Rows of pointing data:
--
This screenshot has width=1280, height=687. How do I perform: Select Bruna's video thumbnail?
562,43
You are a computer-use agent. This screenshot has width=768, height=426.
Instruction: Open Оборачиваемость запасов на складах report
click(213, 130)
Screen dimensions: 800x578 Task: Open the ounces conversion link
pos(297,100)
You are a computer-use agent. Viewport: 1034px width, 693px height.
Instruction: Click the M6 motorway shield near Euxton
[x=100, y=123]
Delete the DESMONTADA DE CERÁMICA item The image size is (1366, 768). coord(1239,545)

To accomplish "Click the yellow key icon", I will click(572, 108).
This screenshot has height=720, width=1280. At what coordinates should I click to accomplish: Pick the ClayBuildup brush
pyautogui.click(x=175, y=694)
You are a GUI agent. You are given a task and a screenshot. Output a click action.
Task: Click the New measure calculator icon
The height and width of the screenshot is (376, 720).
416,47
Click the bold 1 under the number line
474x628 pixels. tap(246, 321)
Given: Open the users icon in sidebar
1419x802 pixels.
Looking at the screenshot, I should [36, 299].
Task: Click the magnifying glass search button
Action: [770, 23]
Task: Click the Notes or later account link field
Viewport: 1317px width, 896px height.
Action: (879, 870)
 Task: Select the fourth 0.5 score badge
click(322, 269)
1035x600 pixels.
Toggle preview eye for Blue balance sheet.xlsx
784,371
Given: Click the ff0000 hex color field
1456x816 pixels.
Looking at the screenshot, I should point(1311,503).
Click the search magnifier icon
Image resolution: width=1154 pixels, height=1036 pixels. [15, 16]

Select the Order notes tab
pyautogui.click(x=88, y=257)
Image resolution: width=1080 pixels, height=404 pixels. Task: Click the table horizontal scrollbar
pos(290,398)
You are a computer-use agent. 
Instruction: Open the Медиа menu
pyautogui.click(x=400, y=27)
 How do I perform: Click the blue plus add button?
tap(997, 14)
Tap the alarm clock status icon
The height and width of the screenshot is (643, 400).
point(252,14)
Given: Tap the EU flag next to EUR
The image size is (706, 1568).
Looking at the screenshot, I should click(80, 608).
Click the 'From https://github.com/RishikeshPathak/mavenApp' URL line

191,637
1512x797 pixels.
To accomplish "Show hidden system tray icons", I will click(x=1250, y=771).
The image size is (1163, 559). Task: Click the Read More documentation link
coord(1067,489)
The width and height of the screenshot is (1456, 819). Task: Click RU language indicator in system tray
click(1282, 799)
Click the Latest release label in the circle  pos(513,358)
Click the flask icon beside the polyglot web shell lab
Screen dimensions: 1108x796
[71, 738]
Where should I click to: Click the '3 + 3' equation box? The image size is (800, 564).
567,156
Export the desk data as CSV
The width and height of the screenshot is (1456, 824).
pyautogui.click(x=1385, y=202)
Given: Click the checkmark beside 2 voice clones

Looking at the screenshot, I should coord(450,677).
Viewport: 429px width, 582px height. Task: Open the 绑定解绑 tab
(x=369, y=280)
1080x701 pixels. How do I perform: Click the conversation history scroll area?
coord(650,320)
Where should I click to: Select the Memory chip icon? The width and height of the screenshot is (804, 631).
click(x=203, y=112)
--
● YOUR OBJECTIVE
Recast every line of the items above as a JSON list of strings, one string per line, and leave out the blank lines.

● THE REPLY
[
  "This screenshot has width=1280, height=687. How do I perform: Select Bruna's video thumbnail?",
  "562,43",
  "You are a computer-use agent. This screenshot has width=768, height=426.",
  "Instruction: Open Оборачиваемость запасов на складах report",
  "click(213, 130)",
  "Screen dimensions: 800x578 Task: Open the ounces conversion link",
  "pos(297,100)",
  "You are a computer-use agent. Viewport: 1034px width, 693px height.",
  "Instruction: Click the M6 motorway shield near Euxton",
  "[x=100, y=123]",
  "Delete the DESMONTADA DE CERÁMICA item The image size is (1366, 768). coord(1239,545)",
  "To accomplish \"Click the yellow key icon\", I will click(572, 108).",
  "This screenshot has height=720, width=1280. At what coordinates should I click to accomplish: Pick the ClayBuildup brush",
  "pyautogui.click(x=175, y=694)",
  "You are a GUI agent. You are given a task and a screenshot. Output a click action.",
  "Task: Click the New measure calculator icon",
  "The height and width of the screenshot is (376, 720).",
  "416,47",
  "Click the bold 1 under the number line",
  "474x628 pixels. tap(246, 321)",
  "Given: Open the users icon in sidebar",
  "1419x802 pixels.",
  "Looking at the screenshot, I should [36, 299].",
  "Task: Click the magnifying glass search button",
  "Action: [770, 23]",
  "Task: Click the Notes or later account link field",
  "Viewport: 1317px width, 896px height.",
  "Action: (879, 870)",
  " Task: Select the fourth 0.5 score badge",
  "click(322, 269)",
  "1035x600 pixels.",
  "Toggle preview eye for Blue balance sheet.xlsx",
  "784,371",
  "Given: Click the ff0000 hex color field",
  "1456x816 pixels.",
  "Looking at the screenshot, I should point(1311,503).",
  "Click the search magnifier icon",
  "Image resolution: width=1154 pixels, height=1036 pixels. [15, 16]",
  "Select the Order notes tab",
  "pyautogui.click(x=88, y=257)",
  "Image resolution: width=1080 pixels, height=404 pixels. Task: Click the table horizontal scrollbar",
  "pos(290,398)",
  "You are a computer-use agent. ",
  "Instruction: Open the Медиа menu",
  "pyautogui.click(x=400, y=27)",
  " How do I perform: Click the blue plus add button?",
  "tap(997, 14)",
  "Tap the alarm clock status icon",
  "The height and width of the screenshot is (643, 400).",
  "point(252,14)",
  "Given: Tap the EU flag next to EUR",
  "The image size is (706, 1568).",
  "Looking at the screenshot, I should click(80, 608).",
  "Click the 'From https://github.com/RishikeshPathak/mavenApp' URL line",
  "191,637",
  "1512x797 pixels.",
  "To accomplish \"Show hidden system tray icons\", I will click(x=1250, y=771).",
  "The image size is (1163, 559). Task: Click the Read More documentation link",
  "coord(1067,489)",
  "The width and height of the screenshot is (1456, 819). Task: Click RU language indicator in system tray",
  "click(1282, 799)",
  "Click the Latest release label in the circle  pos(513,358)",
  "Click the flask icon beside the polyglot web shell lab",
  "Screen dimensions: 1108x796",
  "[71, 738]",
  "Where should I click to: Click the '3 + 3' equation box? The image size is (800, 564).",
  "567,156",
  "Export the desk data as CSV",
  "The width and height of the screenshot is (1456, 824).",
  "pyautogui.click(x=1385, y=202)",
  "Given: Click the checkmark beside 2 voice clones",
  "Looking at the screenshot, I should coord(450,677).",
  "Viewport: 429px width, 582px height. Task: Open the 绑定解绑 tab",
  "(x=369, y=280)",
  "1080x701 pixels. How do I perform: Click the conversation history scroll area?",
  "coord(650,320)",
  "Where should I click to: Select the Memory chip icon? The width and height of the screenshot is (804, 631).",
  "click(x=203, y=112)"
]